Autoridades discutiram o cronograma de testes para a mistura E35, a criação do biobunker e a necessidade de autonomia para as agências reguladoras do setor
BRASÍLIA – A Comissão Especial sobre Transição Energética e Produção de Hidrogênio Verde da Câmara dos Deputados sediou um seminário nesta quarta (2) para celebrar os dois anos da Lei do Combustível do Futuro. Nele, autoridades do governo e representantes do setor avaliaram a implementação da legislação. O ministro Alexandre Silveira (MME) esteve presente.
Monitor Energia do Futuro
Durante o encontro, o fundador do Dominium Group, Marcelo Moraes, apresentou os resultados do Monitor Energia do Futuro. A plataforma, que conta com a curadoria do deputado Arnaldo Jardim (Cidadania-SP), foi a mídia parceira do seminário. Ela mapeia a regulamentação das leis de bioenergia e já contabiliza 213 publicações oficiais e 60 reportagens próprias. Além disso, acompanha grandes aportes privados no setor.
Moraes também ressaltou que o país consolidou as misturas E30 e B15 em 2025. Na sequência, autorizou a mistura E32 em 2026. Ele apontou, ainda, a conclusão regulatória dos programas ProBioQAV e de captura e armazenamento de carbono. Restam pendentes a definição do teto de 3% para o diesel verde e as diretrizes para a implementação do B16.
Cronograma para o E35 e novo combustível marítimo
O MME estabeleceu datas importantes para a expansão do uso de biocombustíveis no país. O secretário nacional de Petróleo, Gás Natural e Biocombustíveis, Renato Dutra, anunciou que o governo publicará, no dia 18 de setembro, o plano de testes para elevar o teor de etanol na gasolina para 35%. Antes dessa publicação, subcomitês técnicos discutirão o planejamento em reuniões agendadas para os dias 4 e 11 de setembro.

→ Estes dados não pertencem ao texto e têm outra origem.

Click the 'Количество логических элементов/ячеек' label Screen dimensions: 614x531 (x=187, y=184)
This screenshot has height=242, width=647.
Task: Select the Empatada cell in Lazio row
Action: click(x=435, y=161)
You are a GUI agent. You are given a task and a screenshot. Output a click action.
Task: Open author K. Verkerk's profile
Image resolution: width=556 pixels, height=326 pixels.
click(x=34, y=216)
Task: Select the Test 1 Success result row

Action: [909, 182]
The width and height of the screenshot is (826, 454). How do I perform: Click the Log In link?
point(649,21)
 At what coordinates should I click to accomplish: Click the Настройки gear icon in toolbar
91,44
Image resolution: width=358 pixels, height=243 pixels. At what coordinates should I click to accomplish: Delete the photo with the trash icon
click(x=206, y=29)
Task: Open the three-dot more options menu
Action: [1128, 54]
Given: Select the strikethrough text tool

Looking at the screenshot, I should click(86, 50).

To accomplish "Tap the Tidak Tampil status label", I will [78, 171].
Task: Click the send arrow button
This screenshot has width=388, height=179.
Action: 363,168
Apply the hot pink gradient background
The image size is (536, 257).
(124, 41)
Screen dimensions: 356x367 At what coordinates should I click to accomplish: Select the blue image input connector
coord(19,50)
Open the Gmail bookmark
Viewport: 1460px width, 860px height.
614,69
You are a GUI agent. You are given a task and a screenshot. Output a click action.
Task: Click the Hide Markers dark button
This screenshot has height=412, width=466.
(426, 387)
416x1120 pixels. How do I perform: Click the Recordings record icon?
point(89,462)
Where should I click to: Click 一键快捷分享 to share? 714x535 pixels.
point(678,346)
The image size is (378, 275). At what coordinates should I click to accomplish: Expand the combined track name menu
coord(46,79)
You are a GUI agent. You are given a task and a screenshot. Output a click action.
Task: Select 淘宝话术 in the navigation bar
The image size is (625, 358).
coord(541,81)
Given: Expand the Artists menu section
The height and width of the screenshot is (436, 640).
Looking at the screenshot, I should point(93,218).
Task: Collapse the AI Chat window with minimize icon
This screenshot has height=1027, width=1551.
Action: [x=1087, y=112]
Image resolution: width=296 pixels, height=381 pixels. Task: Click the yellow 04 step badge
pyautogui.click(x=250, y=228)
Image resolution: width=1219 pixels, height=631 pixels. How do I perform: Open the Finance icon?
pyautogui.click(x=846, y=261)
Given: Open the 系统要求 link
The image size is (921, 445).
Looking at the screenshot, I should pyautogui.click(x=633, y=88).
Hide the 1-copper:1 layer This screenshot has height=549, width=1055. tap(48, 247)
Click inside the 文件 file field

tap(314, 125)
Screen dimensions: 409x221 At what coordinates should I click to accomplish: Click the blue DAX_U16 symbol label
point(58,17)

Dutra também confirmou a abertura de uma consulta pública no dia 29 de setembro para debater a proposta do biobunker.
Autonomia das agências
A estabilidade do setor energético ocupou outra parte fundamental das discussões. O deputado Arnaldo Jardim defendeu a independência das agências reguladoras e repudiou o contingenciamento de seus recursos. O parlamentar atua pela aprovação do PLP 73/25, proposta que veda cortes no orçamento desses órgãos. Atualmente, o texto aguarda análise no Plenário da Câmara, após ter seu regime de urgência aprovado na terça (1º).